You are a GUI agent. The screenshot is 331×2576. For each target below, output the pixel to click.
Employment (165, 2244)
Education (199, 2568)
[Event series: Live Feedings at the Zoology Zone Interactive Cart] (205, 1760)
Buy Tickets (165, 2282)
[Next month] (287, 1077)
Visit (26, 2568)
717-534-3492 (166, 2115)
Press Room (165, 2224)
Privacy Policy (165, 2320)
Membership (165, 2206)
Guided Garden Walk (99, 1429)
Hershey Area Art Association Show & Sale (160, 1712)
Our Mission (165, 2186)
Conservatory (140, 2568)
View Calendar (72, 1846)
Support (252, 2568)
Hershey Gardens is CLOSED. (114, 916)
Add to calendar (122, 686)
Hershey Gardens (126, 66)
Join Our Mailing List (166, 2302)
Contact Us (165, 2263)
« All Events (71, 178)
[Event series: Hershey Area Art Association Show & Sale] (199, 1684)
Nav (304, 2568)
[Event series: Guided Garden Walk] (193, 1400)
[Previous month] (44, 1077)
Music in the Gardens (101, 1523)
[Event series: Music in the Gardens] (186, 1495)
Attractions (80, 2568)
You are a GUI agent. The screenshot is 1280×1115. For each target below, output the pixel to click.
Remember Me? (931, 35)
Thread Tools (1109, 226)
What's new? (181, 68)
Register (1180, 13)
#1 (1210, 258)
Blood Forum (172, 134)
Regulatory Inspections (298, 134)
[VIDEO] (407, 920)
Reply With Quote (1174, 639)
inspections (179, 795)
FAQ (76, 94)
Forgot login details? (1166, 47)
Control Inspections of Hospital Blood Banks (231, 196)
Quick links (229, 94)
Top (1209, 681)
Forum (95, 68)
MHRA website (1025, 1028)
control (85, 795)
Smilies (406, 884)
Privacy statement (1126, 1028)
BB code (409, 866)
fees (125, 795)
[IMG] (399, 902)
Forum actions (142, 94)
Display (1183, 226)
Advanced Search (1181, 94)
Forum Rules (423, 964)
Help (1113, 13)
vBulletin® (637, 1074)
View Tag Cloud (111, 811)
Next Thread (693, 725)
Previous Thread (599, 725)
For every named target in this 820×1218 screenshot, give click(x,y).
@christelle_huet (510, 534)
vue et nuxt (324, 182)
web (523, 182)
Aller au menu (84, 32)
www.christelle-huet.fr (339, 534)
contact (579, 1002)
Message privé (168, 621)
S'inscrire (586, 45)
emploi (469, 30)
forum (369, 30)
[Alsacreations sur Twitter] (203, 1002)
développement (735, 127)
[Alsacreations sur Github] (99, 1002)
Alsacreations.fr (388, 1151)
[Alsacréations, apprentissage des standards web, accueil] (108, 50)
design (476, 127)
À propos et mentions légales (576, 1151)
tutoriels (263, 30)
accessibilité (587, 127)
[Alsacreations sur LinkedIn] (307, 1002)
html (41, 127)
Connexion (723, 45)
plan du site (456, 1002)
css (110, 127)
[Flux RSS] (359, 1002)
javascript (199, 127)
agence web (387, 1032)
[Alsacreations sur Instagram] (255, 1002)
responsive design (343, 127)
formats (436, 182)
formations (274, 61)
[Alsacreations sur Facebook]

- _What you will do_
Retype the entries above exactly, but only from the line containing "fees (125, 795)" through the line containing "Aller au menu (84, 32)", both included.

- _Reply to the task_
fees (125, 795)
[IMG] (399, 902)
Forum actions (142, 94)
Display (1183, 226)
Advanced Search (1181, 94)
Forum Rules (423, 964)
Help (1113, 13)
vBulletin® (637, 1074)
View Tag Cloud (111, 811)
Next Thread (693, 725)
Previous Thread (599, 725)
For every named target in this 820×1218 screenshot, give click(x,y).
@christelle_huet (510, 534)
vue et nuxt (324, 182)
web (523, 182)
Aller au menu (84, 32)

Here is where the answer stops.